They All Laughed When Sci Fi Switched to Syfy
LOS ANGELES (AdAge.com) -- When it comes to rebrands, few were more ridiculed in 2009 than the Sci Fi Channel's much-ballyhooed switch to Syfy, a respelling that prompted an outcry of negative feedback from hardcore fans and marketing gurus alike (including our very own Adages, which asked, "Is Arnell involved in this somehow?")
But unlike the ill-fated redesign of the Tropicana logo that Peter Arnell oversaw last February and that Pepsico eventually pulled, the switch to Syfy is so far a success, with the network logging its highest-rated year, quarter (fourth) and series ("Warehouse 13") ever after its July 7 rebranding. The newfound ratings momentum also seems to have had a halo effect on its ad dollars, which were already up to $264.8 million by November 2009. That means the network is on track to surpass the $274.9 million logged in measured ad spending it recorded for all of 2008, according to TNS Media Intelligence.

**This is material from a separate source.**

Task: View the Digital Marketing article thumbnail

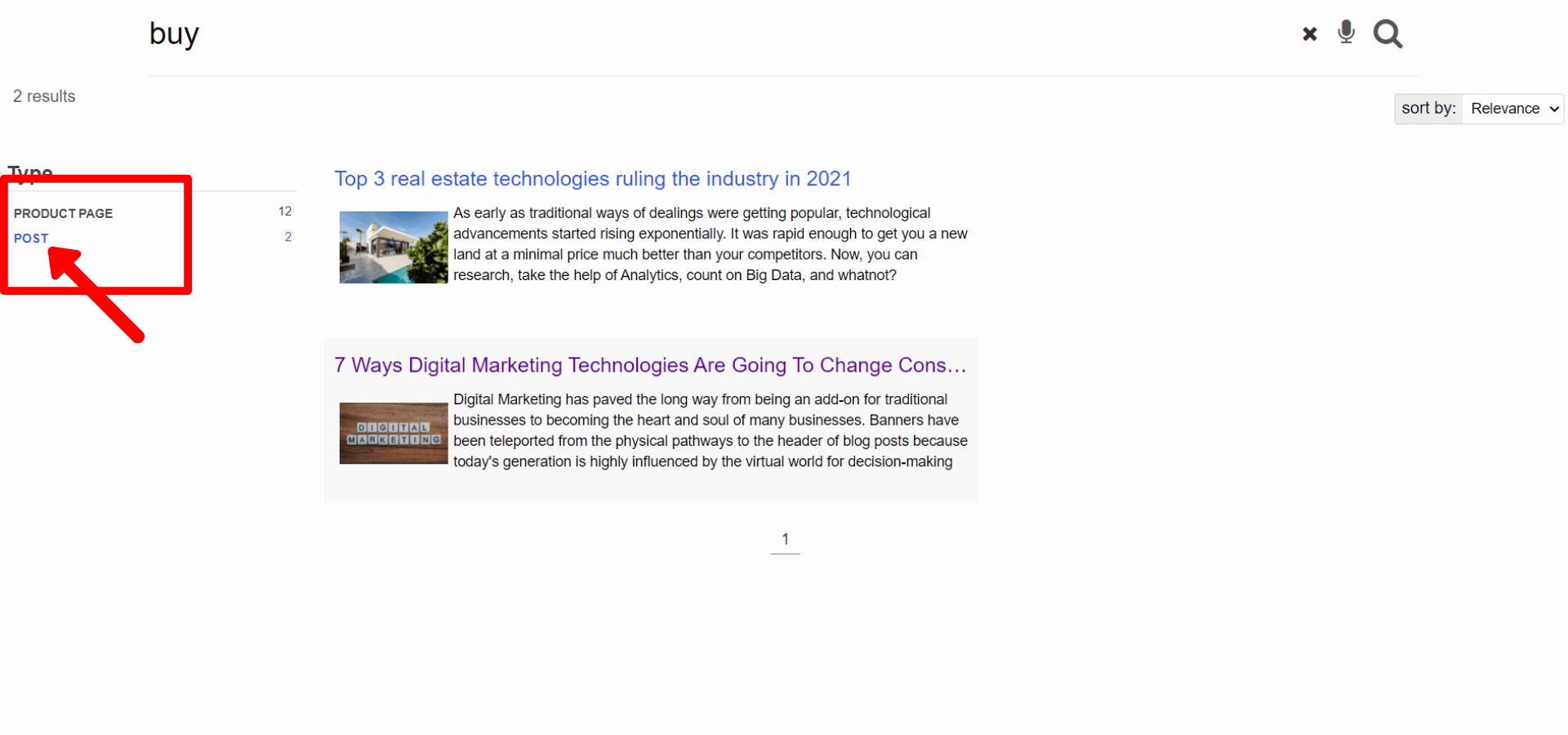Action: (393, 433)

Two newly promoted executives will be charged with overseeing the next phase of Syfy, as the new brand continues to court advertisers domestically and expands to other territories in 2010. Michael Engleman, Syfy's head of creative who spearheaded the name change, becomes senior VP-global brand strategy and creative. Blake Callaway, Syfy's previous VP-brand marketing, is now senior VP-brand and strategic marketing, taking over some of the duties previously held by Shari Weisenberg, a 2009 Woman to Watch, who recently became senior VP-integrated marketing at Sundance Channel.
Mr. Engleman, along with Syfy president Dave Howe, initially took a lot of heat for paying multiple consultants and branding firms to find a new name, considering several dozen before opting on the respelling. So receiving such positive audience feedback, as well as anecdotal fan support, was a bit of a surprise this early in the brand's new life.

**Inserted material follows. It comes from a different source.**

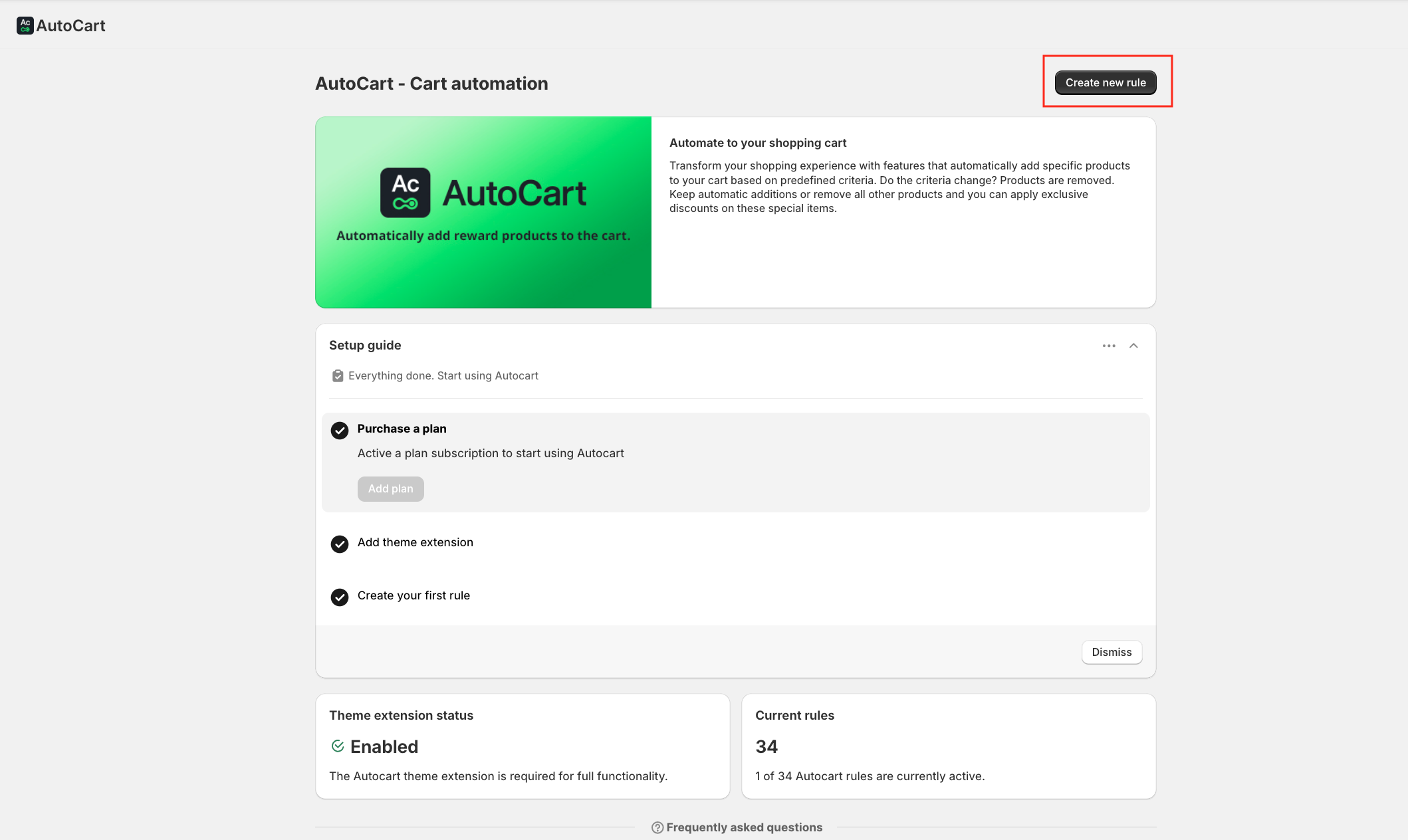The width and height of the screenshot is (1408, 840).
Task: Toggle the Add theme extension checkmark
Action: tap(340, 544)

"You can't just change a few letters and expect to win an audience," he said. "The hard work and the interesting work is creating context and creating an environment that will allow people to sample a show and say, 'This is for me.' Then they stick around and sample something else."
As if one name change wasn't enough, Mr. Engleman will initially be charged with the rollout of the Syfy brand in 50 other territories this year, beginning with Syfy France this week. The Sci Fi name wasn't easy to license or own in foreign markets let alone the U.S., so finding a brand that was unique globally was key to Syfy's long-term success.
"That was the calculated risk in converting -- ownability and international play. But for anyone who thought July was the launch, they're sadly mistaken," Mr. Engleman said.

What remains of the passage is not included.